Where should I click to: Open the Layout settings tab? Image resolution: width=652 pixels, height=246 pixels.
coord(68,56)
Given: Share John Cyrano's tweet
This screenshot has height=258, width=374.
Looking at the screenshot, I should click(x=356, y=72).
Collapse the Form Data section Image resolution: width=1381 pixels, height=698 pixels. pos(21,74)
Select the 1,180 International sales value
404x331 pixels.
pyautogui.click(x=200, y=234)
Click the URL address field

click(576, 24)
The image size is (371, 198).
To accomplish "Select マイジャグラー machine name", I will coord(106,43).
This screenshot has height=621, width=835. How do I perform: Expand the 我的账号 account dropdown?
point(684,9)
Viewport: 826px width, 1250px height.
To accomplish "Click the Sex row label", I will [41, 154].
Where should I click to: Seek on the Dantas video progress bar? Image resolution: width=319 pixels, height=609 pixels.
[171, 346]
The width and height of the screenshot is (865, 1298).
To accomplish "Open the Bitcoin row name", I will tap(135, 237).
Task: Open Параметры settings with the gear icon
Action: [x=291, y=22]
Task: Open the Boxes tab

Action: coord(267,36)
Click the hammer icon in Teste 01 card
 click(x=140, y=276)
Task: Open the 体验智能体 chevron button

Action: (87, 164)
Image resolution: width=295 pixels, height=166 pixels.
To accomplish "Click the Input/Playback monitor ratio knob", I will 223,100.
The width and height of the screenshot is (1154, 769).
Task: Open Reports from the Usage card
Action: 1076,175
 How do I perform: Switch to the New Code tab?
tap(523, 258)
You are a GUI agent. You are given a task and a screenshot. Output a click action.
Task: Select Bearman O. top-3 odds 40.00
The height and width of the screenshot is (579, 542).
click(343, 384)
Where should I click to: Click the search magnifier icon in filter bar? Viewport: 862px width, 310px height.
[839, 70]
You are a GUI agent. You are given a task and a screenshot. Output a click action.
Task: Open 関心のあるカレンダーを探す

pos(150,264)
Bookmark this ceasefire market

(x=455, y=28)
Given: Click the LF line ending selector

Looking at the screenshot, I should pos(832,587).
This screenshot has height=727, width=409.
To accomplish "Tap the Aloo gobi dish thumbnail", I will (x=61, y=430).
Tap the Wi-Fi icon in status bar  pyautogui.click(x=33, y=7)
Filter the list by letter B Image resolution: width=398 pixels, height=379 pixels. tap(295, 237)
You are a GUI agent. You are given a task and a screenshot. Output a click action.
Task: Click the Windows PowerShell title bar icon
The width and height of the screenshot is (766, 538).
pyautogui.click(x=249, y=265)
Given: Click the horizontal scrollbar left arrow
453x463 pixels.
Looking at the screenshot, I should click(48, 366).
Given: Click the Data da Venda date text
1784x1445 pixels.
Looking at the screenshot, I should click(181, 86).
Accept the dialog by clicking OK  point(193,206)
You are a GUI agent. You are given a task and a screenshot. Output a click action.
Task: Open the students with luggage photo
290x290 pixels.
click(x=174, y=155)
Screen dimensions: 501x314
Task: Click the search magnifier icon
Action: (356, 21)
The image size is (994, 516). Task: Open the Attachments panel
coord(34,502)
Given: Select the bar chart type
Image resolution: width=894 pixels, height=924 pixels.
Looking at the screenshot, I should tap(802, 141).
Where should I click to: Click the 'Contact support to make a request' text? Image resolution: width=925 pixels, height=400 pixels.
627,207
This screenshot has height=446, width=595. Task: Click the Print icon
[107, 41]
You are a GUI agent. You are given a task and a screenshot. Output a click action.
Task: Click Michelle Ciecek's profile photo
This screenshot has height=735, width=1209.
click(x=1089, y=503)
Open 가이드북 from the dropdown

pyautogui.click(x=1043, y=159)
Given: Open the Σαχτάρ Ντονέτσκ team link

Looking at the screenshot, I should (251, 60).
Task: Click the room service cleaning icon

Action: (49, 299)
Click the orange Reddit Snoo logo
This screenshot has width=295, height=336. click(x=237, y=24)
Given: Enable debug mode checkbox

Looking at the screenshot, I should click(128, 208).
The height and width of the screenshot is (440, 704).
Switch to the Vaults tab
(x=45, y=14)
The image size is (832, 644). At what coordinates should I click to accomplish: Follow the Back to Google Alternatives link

__________________________________________________

#### What is expected
Please repeat the lines above word for word, starting at the first line and ending at the line that contains "Action: (87, 164)", with both of those lines included.

#### Task answer
Where should I click to: Open the Layout settings tab? Image resolution: width=652 pixels, height=246 pixels.
coord(68,56)
Given: Share John Cyrano's tweet
This screenshot has height=258, width=374.
Looking at the screenshot, I should click(x=356, y=72).
Collapse the Form Data section Image resolution: width=1381 pixels, height=698 pixels. pos(21,74)
Select the 1,180 International sales value
404x331 pixels.
pyautogui.click(x=200, y=234)
Click the URL address field

click(576, 24)
The image size is (371, 198).
To accomplish "Select マイジャグラー machine name", I will coord(106,43).
This screenshot has height=621, width=835. How do I perform: Expand the 我的账号 account dropdown?
point(684,9)
Viewport: 826px width, 1250px height.
To accomplish "Click the Sex row label", I will [41, 154].
Where should I click to: Seek on the Dantas video progress bar? Image resolution: width=319 pixels, height=609 pixels.
[171, 346]
The width and height of the screenshot is (865, 1298).
To accomplish "Open the Bitcoin row name", I will tap(135, 237).
Task: Open Параметры settings with the gear icon
Action: [x=291, y=22]
Task: Open the Boxes tab

Action: coord(267,36)
Click the hammer icon in Teste 01 card
 click(x=140, y=276)
Task: Open the 体验智能体 chevron button

Action: (87, 164)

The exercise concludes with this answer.